Every line of the data must be copied exactly.

'''

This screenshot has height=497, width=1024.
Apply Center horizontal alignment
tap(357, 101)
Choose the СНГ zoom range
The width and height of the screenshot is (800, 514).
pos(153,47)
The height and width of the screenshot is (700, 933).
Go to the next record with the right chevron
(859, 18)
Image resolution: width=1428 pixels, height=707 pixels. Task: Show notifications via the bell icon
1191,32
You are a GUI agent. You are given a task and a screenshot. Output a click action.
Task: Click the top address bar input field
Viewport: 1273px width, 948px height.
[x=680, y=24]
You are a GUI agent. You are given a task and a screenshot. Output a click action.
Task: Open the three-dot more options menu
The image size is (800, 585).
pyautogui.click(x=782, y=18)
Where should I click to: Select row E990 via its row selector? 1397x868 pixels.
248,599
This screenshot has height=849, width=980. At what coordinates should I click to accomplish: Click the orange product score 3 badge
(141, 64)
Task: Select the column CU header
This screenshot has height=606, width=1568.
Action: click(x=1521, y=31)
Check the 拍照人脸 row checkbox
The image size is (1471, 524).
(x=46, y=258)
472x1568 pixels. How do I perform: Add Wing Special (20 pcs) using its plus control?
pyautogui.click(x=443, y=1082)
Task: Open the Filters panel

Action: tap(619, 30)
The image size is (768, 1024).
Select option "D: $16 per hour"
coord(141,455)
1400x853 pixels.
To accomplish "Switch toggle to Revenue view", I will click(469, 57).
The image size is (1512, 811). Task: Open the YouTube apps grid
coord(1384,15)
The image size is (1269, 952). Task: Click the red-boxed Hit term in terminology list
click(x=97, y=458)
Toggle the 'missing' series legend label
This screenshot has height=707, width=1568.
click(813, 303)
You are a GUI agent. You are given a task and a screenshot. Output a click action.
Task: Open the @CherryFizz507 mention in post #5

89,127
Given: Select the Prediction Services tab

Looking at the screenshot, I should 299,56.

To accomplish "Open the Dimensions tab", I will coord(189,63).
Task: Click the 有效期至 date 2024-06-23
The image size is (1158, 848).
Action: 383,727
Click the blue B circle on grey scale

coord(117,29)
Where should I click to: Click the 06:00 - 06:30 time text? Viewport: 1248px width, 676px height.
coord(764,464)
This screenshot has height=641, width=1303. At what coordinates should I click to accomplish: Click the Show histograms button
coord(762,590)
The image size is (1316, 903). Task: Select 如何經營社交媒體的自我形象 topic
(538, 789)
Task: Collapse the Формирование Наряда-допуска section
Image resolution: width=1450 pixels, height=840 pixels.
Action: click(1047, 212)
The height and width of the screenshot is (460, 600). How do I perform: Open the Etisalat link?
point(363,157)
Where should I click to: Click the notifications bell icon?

'''

**Result of the task**:
This screenshot has height=497, width=1024.
Apply Center horizontal alignment
tap(357, 101)
Choose the СНГ zoom range
The width and height of the screenshot is (800, 514).
pos(153,47)
The height and width of the screenshot is (700, 933).
Go to the next record with the right chevron
(859, 18)
Image resolution: width=1428 pixels, height=707 pixels. Task: Show notifications via the bell icon
1191,32
You are a GUI agent. You are given a task and a screenshot. Output a click action.
Task: Click the top address bar input field
Viewport: 1273px width, 948px height.
[x=680, y=24]
You are a GUI agent. You are given a task and a screenshot. Output a click action.
Task: Open the three-dot more options menu
The image size is (800, 585).
pyautogui.click(x=782, y=18)
Where should I click to: Select row E990 via its row selector? 1397x868 pixels.
248,599
This screenshot has height=849, width=980. At what coordinates should I click to accomplish: Click the orange product score 3 badge
(141, 64)
Task: Select the column CU header
This screenshot has height=606, width=1568.
Action: click(x=1521, y=31)
Check the 拍照人脸 row checkbox
The image size is (1471, 524).
(x=46, y=258)
472x1568 pixels. How do I perform: Add Wing Special (20 pcs) using its plus control?
pyautogui.click(x=443, y=1082)
Task: Open the Filters panel

Action: tap(619, 30)
The image size is (768, 1024).
Select option "D: $16 per hour"
coord(141,455)
1400x853 pixels.
To accomplish "Switch toggle to Revenue view", I will click(469, 57).
The image size is (1512, 811). Task: Open the YouTube apps grid
coord(1384,15)
The image size is (1269, 952). Task: Click the red-boxed Hit term in terminology list
click(x=97, y=458)
Toggle the 'missing' series legend label
This screenshot has height=707, width=1568.
click(813, 303)
You are a GUI agent. You are given a task and a screenshot. Output a click action.
Task: Open the @CherryFizz507 mention in post #5

89,127
Given: Select the Prediction Services tab

Looking at the screenshot, I should 299,56.

To accomplish "Open the Dimensions tab", I will coord(189,63).
Task: Click the 有效期至 date 2024-06-23
The image size is (1158, 848).
Action: 383,727
Click the blue B circle on grey scale

coord(117,29)
Where should I click to: Click the 06:00 - 06:30 time text? Viewport: 1248px width, 676px height.
coord(764,464)
This screenshot has height=641, width=1303. At what coordinates should I click to accomplish: Click the Show histograms button
coord(762,590)
The image size is (1316, 903). Task: Select 如何經營社交媒體的自我形象 topic
(538, 789)
Task: Collapse the Формирование Наряда-допуска section
Image resolution: width=1450 pixels, height=840 pixels.
Action: click(1047, 212)
The height and width of the screenshot is (460, 600). How do I perform: Open the Etisalat link?
point(363,157)
Where should I click to: Click the notifications bell icon?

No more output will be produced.